In the Laboratory of Cancer and Developmental Cell Biology, we are collaborating with physicians such as Dr. Arthur Frankel
at Texas’s Scott & White Hospital and the pediatric oncologists at Spectrum Hospital in Grand Rapids, Michigan, to try to exploit the properties of anthrax lethal factor and develop a new way to fight cancers such as melanoma, as well as to provide insight into the regulation of growth and vascularization of soft-tissue cancers called sarcomas.
The effects of many disease-causing bacteria are the result of toxins they release. The toxin released by the bacteria that cause anthrax is particularly fascinating since it is made of three different proteins; edema factor, lethal factor, and protective antigen. On their own, each of these proteins is harmless, but combined they become deadly. This is because edema factor and lethal factor can exert their poisonous effects only after they have been moved into cells by protective antigen. Figuring out exactly how protective antigen does this is seen as a crucial step in developing medicines that will fight anthrax.
Lethal factor is a protease. This means that it is a type of protein that chops other proteins into pieces.
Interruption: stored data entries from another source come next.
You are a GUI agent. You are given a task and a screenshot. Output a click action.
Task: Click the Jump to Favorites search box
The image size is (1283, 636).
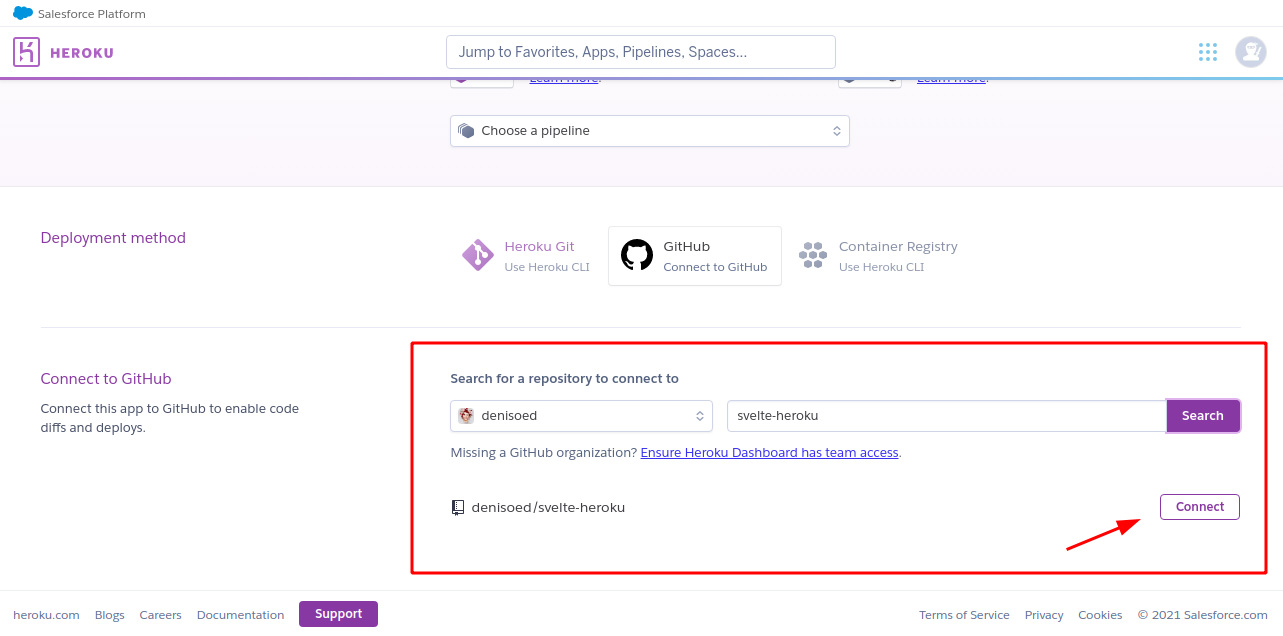[x=640, y=52]
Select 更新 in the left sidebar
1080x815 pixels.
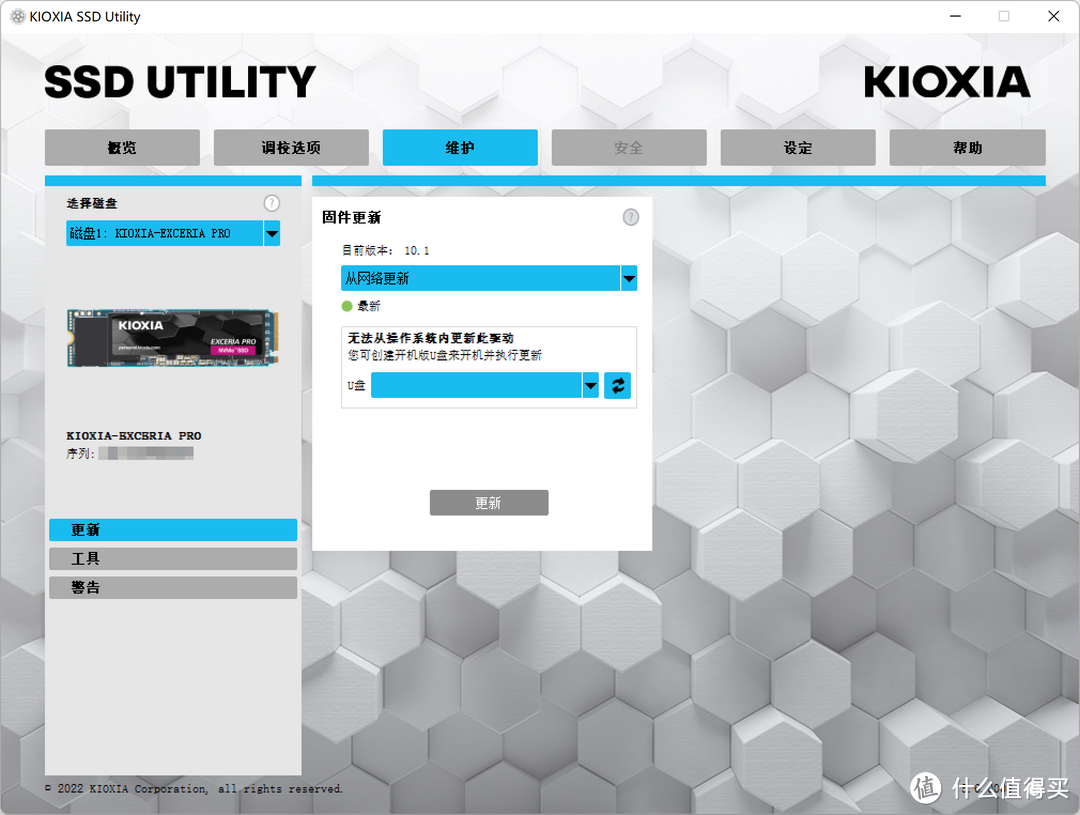click(173, 530)
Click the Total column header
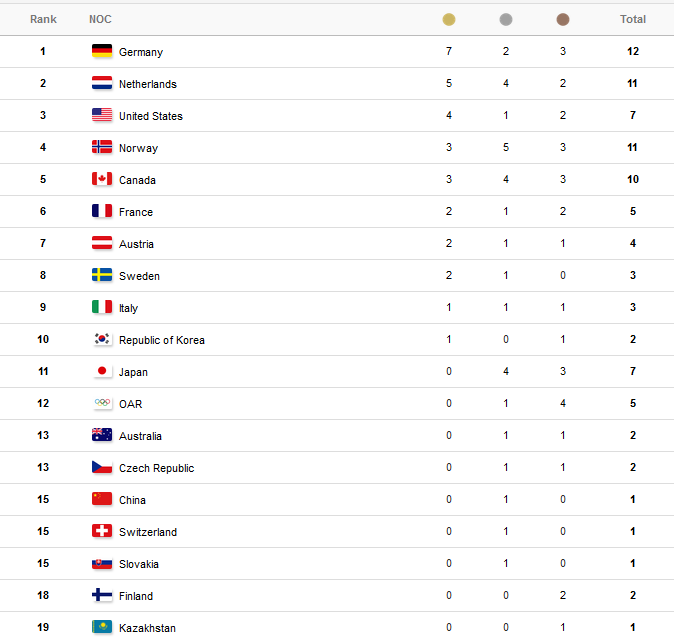Image resolution: width=674 pixels, height=642 pixels. (633, 19)
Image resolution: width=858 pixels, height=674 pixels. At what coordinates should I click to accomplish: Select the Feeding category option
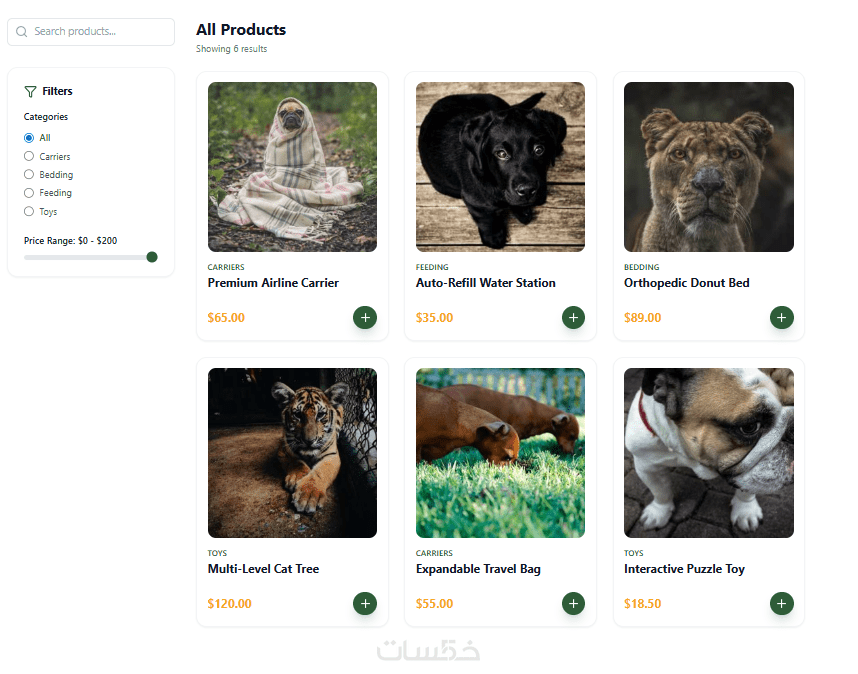(x=29, y=193)
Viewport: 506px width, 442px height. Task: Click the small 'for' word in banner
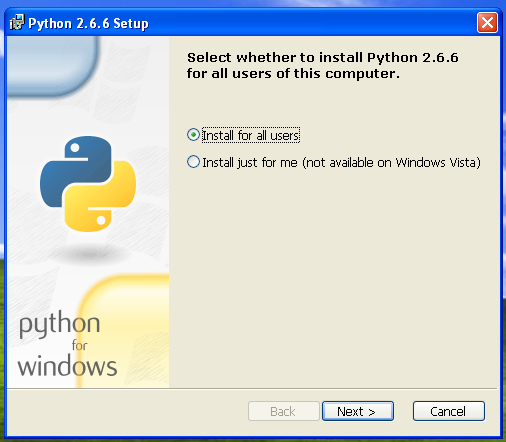[x=79, y=345]
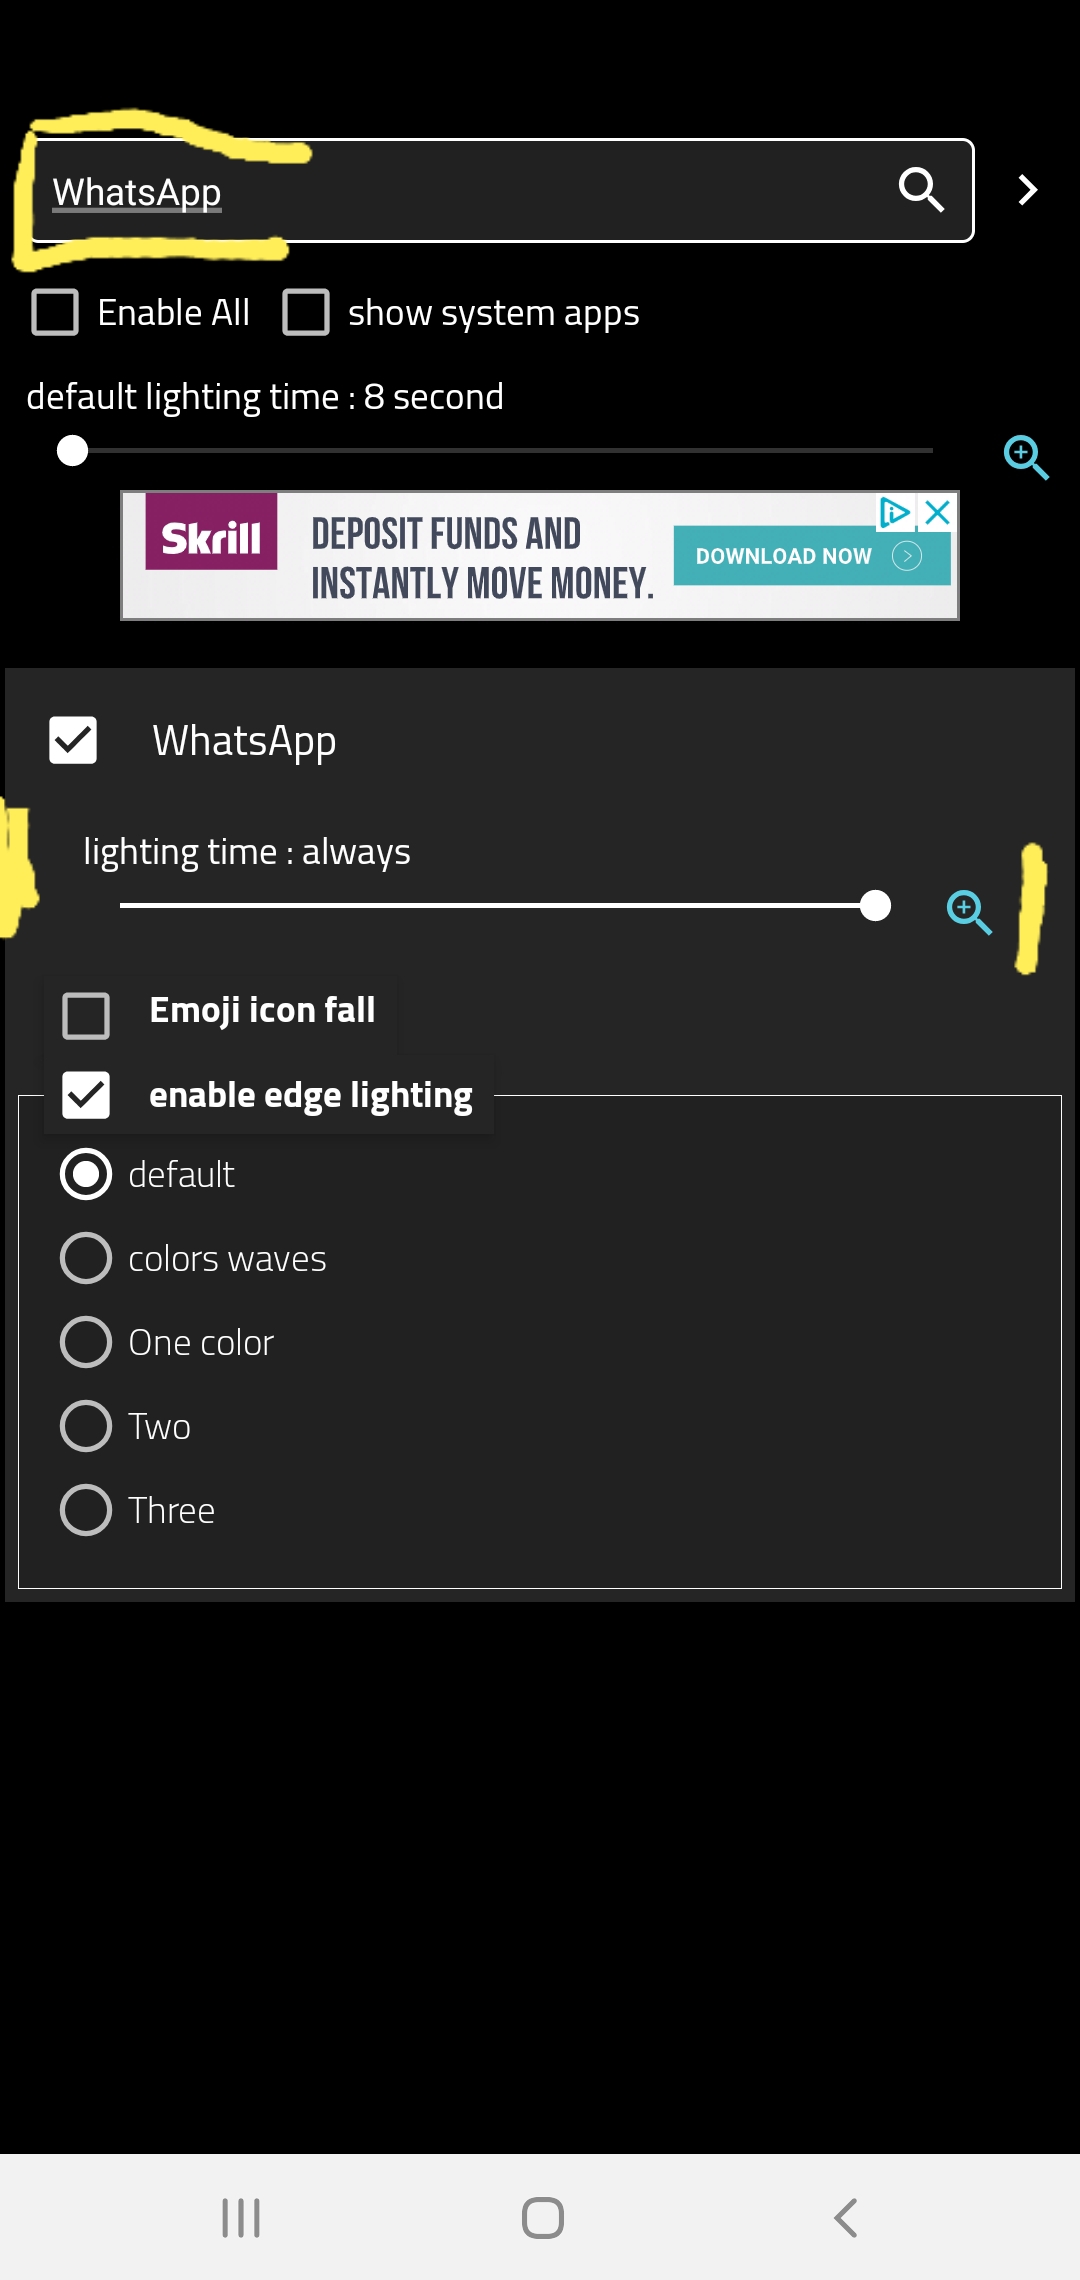Click Download Now button in Skrill ad
The width and height of the screenshot is (1080, 2280).
[x=811, y=556]
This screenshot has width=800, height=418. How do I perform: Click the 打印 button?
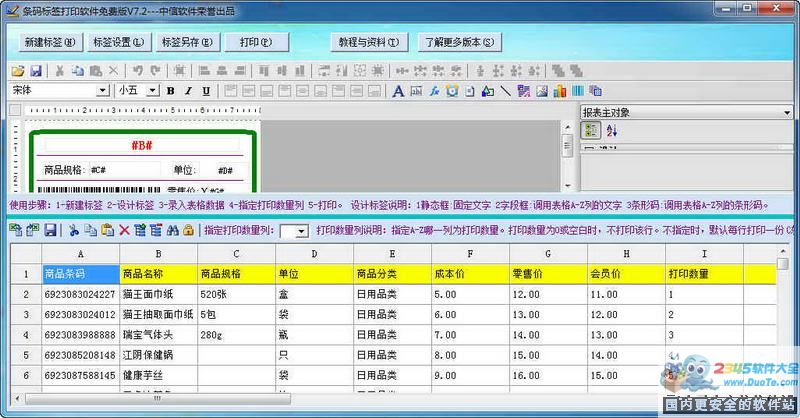point(256,42)
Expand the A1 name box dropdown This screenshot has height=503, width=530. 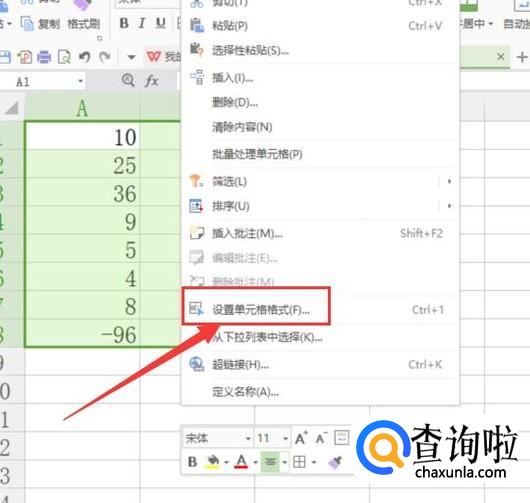[80, 81]
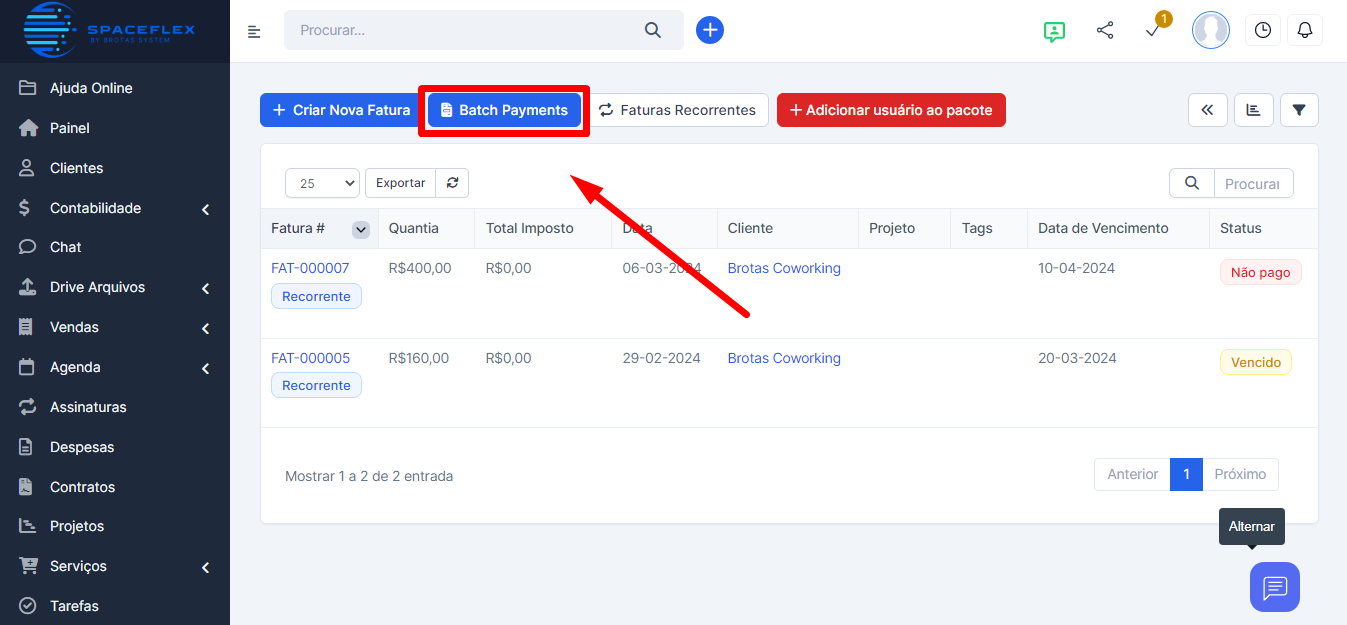Image resolution: width=1347 pixels, height=625 pixels.
Task: Click the tasks checkmark icon with badge
Action: tap(1153, 30)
And not just any protein; as best we can tell, lethal factor only chops up a type of protein called a mitogen-activated protein kinase kinase, or MKK for short.
Cell and molecular biologists think MKK proteins are very interesting because they are more active in certain types of cancers, notably melanoma. Also, MKKs promote tumor vascularization (blood vessel formation).
MKKs also play critical roles in embryonic development. Loss of function of some MKKs can cause defects in blood vessel formation. Also, activating mutations in genes that regulate MKKs, as well as mutations in MKKs themselves, have been linked to pediatric syndromes such as Costello syndrome, LEOPARD syndrome, and cardio-facio-cutaneous (CFC) syndrome.